What we store
Each benchmark result is stored with a benchmark identifier, a score, optional variant metadata, source links, and self-reported flags where relevant.
Benchmarks also carry category and sort-direction metadata so AI Stats can distinguish measures where higher is better from measures where lower is better.
What normalisation means here
Normalisation in AI Stats does not mean converting all benchmarks into one universal score. It means preserving enough context to present each benchmark consistently and sort it correctly.

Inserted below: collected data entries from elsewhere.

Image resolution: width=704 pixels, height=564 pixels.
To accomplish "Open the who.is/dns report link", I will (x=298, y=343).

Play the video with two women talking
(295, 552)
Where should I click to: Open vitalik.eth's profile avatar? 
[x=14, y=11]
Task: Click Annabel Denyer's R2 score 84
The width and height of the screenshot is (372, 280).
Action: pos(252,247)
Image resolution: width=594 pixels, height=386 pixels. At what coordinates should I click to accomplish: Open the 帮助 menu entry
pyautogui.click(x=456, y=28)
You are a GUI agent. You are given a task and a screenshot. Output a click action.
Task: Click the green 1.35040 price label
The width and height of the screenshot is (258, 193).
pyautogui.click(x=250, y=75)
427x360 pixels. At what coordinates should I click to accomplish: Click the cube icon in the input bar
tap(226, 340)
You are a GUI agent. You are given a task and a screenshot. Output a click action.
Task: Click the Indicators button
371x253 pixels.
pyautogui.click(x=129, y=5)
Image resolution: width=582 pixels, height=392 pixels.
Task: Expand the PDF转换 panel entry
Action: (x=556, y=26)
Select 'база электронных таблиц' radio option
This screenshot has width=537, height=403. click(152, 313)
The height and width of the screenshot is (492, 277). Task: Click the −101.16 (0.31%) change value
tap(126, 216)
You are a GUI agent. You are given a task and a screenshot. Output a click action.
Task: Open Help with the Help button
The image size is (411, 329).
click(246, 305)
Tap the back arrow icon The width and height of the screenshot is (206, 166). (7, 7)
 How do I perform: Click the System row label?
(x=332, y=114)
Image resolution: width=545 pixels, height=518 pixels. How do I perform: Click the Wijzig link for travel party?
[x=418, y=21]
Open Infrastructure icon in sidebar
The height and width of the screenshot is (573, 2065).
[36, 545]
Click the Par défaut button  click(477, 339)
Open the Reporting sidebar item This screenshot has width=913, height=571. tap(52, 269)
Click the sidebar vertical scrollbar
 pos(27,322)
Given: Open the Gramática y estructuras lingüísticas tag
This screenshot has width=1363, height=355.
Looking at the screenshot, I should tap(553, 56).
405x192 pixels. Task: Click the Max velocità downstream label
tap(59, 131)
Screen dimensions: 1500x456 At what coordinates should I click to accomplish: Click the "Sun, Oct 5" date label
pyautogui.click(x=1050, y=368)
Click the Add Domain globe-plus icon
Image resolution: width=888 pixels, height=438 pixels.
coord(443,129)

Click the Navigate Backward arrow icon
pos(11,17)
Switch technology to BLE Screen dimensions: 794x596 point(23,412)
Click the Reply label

When benchmarks use different variants, prompts, or evaluation protocols, AI Stats keeps those differences visible instead of flattening them into a single synthetic ranking.
Ranking logic
For benchmark tables, AI Stats respects the benchmark's declared ordering direction. A lower score can therefore rank above a higher one when the benchmark measures error rate, latency, or another lower-is-better quantity.
If a score cannot be verified or lacks enough context, it may still be stored with source notes but should not be interpreted as equal to a fully verified leaderboard row.
Source quality and disclosure
Benchmark results may come from provider disclosures, benchmark organizers, or other public sources. AI Stats retains source links so readers can inspect the origin of a result.
Self-reported scores are flagged as such where the source format supports it. That flag is a transparency signal, not an automatic rejection of the score.
Caveats
Benchmark scores are one input to model selection, not the full answer. Real production fit also depends on cost, latency, reliability, modality support, and tooling constraints.
Two models with similar benchmark numbers may still behave very differently in your own tasks, especially when prompt style or context length changes.